## Exercise description
Copy the records word for word, from the start of the records through the line that contains "will (x=1001, y=39).", inclusive.

## Data to process
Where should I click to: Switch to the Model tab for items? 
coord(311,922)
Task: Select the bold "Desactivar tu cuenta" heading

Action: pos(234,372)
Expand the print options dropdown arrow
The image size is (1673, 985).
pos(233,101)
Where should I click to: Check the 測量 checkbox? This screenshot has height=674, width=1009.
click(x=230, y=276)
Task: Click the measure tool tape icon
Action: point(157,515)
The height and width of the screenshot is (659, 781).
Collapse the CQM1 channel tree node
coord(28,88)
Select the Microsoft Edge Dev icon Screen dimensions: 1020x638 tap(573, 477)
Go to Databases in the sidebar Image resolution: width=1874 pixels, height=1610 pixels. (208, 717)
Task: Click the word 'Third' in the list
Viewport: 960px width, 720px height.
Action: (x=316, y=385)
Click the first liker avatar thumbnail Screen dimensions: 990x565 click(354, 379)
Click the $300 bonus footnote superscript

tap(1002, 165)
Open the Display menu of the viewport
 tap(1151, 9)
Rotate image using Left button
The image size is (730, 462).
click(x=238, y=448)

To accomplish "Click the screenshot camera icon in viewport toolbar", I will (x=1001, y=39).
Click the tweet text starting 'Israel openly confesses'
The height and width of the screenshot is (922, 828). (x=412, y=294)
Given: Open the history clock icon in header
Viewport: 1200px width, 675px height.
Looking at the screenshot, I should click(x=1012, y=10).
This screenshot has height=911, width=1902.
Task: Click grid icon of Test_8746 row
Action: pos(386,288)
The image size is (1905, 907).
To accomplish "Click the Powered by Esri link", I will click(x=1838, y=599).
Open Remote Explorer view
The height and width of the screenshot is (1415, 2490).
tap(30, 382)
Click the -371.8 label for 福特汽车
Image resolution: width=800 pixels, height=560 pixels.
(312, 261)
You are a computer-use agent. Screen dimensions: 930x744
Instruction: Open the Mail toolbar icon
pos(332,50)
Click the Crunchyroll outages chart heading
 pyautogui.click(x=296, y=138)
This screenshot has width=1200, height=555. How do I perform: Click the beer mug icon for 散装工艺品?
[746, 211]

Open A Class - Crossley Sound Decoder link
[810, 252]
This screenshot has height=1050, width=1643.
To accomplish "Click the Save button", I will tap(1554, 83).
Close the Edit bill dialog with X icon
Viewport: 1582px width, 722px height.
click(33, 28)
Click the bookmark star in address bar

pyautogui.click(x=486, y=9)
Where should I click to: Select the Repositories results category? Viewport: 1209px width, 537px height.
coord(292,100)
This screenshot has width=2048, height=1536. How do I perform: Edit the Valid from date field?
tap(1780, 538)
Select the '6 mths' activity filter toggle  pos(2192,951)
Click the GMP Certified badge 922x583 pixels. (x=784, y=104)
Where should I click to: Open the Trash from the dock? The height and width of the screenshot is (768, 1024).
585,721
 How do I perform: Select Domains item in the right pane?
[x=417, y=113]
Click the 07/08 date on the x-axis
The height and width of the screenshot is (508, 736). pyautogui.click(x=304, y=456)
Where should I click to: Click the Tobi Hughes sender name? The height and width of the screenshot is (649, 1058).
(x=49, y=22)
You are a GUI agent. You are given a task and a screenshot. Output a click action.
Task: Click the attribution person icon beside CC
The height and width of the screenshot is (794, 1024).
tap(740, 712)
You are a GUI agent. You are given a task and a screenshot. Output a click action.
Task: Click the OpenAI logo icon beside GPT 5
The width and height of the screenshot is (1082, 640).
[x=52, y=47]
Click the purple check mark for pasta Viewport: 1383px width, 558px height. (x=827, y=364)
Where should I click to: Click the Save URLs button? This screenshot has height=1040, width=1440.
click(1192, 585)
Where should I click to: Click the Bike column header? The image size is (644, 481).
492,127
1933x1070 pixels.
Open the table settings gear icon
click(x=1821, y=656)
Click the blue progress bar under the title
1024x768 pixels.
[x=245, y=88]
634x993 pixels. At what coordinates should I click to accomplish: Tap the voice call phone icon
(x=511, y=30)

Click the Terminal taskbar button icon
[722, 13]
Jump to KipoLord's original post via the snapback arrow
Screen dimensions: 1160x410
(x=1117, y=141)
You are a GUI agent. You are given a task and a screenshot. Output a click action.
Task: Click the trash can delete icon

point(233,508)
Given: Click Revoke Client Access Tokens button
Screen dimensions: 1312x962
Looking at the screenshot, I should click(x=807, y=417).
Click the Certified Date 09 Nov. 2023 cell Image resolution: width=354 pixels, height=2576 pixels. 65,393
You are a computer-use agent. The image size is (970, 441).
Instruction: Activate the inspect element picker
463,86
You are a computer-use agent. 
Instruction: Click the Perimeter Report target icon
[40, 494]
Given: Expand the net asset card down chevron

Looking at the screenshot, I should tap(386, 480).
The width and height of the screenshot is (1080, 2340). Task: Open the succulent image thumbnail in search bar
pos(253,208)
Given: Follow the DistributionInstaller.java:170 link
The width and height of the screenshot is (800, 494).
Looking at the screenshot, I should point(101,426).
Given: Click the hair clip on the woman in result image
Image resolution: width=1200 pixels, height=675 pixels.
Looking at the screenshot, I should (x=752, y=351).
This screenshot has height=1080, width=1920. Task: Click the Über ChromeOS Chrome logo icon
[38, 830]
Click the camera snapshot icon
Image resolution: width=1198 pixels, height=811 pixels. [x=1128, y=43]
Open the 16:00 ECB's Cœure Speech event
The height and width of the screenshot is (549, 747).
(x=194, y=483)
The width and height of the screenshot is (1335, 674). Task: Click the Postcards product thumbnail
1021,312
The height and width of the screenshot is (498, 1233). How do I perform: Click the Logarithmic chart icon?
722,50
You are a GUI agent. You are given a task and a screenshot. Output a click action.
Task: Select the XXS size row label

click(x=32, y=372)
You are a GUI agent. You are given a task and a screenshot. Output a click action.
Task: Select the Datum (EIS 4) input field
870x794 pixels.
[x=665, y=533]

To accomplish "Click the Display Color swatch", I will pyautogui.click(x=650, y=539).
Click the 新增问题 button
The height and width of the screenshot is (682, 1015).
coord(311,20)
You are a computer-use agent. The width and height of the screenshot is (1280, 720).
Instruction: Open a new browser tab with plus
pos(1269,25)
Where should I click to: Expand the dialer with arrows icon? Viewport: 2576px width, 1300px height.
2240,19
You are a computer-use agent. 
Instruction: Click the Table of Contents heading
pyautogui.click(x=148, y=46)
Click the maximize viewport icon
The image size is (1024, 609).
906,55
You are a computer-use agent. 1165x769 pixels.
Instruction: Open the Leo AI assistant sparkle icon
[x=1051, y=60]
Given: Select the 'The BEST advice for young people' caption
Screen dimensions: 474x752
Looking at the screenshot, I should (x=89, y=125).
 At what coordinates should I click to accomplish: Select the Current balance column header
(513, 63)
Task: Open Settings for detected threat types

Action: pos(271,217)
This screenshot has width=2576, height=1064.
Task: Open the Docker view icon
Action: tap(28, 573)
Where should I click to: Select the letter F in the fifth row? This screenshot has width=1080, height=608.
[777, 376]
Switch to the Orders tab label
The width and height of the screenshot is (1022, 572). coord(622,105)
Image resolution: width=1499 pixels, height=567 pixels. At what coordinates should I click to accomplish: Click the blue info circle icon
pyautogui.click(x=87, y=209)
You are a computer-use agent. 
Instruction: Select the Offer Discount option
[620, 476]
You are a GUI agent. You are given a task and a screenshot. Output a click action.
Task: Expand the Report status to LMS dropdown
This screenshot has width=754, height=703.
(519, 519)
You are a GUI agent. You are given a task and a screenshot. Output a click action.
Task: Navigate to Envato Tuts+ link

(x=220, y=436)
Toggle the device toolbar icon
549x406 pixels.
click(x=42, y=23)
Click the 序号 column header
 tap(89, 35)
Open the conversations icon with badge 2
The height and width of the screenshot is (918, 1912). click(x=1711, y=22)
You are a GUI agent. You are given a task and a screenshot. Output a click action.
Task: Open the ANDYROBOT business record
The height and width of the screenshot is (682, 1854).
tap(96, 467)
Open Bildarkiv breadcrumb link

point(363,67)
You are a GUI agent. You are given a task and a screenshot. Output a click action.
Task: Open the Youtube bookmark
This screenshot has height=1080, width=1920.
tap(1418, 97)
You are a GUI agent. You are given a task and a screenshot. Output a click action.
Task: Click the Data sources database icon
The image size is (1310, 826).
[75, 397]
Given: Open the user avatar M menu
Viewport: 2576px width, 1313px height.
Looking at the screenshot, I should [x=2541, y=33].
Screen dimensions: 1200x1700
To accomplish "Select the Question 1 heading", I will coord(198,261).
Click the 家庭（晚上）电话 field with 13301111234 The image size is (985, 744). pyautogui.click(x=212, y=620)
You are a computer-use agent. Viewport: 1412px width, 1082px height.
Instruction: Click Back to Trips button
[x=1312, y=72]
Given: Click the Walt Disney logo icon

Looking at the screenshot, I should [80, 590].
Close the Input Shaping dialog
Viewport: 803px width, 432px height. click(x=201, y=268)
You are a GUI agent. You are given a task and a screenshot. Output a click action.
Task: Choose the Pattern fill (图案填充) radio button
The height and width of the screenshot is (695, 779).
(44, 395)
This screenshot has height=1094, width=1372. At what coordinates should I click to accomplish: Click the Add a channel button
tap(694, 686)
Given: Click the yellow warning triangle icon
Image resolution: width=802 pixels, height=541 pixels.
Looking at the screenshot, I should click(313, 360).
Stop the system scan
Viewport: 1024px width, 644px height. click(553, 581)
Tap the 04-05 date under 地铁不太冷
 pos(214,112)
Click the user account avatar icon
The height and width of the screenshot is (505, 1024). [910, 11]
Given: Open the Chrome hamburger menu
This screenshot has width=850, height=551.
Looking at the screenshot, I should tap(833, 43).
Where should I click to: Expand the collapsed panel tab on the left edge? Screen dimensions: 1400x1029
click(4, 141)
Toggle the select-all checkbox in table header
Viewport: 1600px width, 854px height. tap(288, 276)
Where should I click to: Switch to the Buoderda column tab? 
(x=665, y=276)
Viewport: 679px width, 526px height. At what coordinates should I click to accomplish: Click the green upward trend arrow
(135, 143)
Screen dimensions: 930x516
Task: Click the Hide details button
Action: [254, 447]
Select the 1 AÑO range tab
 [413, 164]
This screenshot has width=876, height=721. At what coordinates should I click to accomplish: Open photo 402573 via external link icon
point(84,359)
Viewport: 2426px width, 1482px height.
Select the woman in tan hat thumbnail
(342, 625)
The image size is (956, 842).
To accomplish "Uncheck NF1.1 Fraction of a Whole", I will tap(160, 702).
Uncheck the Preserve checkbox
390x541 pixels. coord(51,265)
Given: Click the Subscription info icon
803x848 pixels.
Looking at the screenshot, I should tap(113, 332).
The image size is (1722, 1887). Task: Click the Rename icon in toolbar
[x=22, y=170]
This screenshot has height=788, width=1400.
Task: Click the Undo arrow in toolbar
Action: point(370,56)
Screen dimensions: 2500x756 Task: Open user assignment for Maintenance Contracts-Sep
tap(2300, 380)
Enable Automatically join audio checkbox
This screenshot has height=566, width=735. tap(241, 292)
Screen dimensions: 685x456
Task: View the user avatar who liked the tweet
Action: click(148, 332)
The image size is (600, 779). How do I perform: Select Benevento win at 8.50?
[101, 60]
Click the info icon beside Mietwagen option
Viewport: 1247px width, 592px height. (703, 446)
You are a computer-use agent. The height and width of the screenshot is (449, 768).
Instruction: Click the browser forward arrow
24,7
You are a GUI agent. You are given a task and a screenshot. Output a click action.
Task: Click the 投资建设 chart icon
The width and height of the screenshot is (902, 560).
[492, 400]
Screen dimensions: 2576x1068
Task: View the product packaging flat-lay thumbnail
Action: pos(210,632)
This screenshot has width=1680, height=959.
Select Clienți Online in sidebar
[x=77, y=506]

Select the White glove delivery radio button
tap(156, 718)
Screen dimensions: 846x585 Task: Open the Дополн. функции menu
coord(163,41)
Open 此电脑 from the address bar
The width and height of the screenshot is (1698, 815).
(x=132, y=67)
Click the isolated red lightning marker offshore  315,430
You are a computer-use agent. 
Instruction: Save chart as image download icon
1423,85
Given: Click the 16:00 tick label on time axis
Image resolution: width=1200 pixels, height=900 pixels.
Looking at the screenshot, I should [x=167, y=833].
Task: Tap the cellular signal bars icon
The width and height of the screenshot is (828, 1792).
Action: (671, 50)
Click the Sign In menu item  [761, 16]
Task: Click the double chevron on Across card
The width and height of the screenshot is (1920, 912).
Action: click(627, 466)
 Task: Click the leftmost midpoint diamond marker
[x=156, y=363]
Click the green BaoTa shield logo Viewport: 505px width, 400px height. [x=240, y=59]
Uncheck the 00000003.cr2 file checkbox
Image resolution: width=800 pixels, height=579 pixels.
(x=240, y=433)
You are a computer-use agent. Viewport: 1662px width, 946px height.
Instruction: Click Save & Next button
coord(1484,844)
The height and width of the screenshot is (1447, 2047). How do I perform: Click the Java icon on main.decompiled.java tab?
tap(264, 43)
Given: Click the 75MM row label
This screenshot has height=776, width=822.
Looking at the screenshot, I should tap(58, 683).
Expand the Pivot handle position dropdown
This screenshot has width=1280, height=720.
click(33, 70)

## Solved problem
Where should I click to: Switch to the Model tab for items? 
coord(311,922)
Task: Select the bold "Desactivar tu cuenta" heading

Action: pos(234,372)
Expand the print options dropdown arrow
The image size is (1673, 985).
pos(233,101)
Where should I click to: Check the 測量 checkbox? This screenshot has height=674, width=1009.
click(x=230, y=276)
Task: Click the measure tool tape icon
Action: point(157,515)
The height and width of the screenshot is (659, 781).
Collapse the CQM1 channel tree node
coord(28,88)
Select the Microsoft Edge Dev icon Screen dimensions: 1020x638 tap(573, 477)
Go to Databases in the sidebar Image resolution: width=1874 pixels, height=1610 pixels. (208, 717)
Task: Click the word 'Third' in the list
Viewport: 960px width, 720px height.
Action: (x=316, y=385)
Click the first liker avatar thumbnail Screen dimensions: 990x565 click(354, 379)
Click the $300 bonus footnote superscript

tap(1002, 165)
Open the Display menu of the viewport
 tap(1151, 9)
Rotate image using Left button
The image size is (730, 462).
click(x=238, y=448)

To accomplish "Click the screenshot camera icon in viewport toolbar", I will (x=1001, y=39).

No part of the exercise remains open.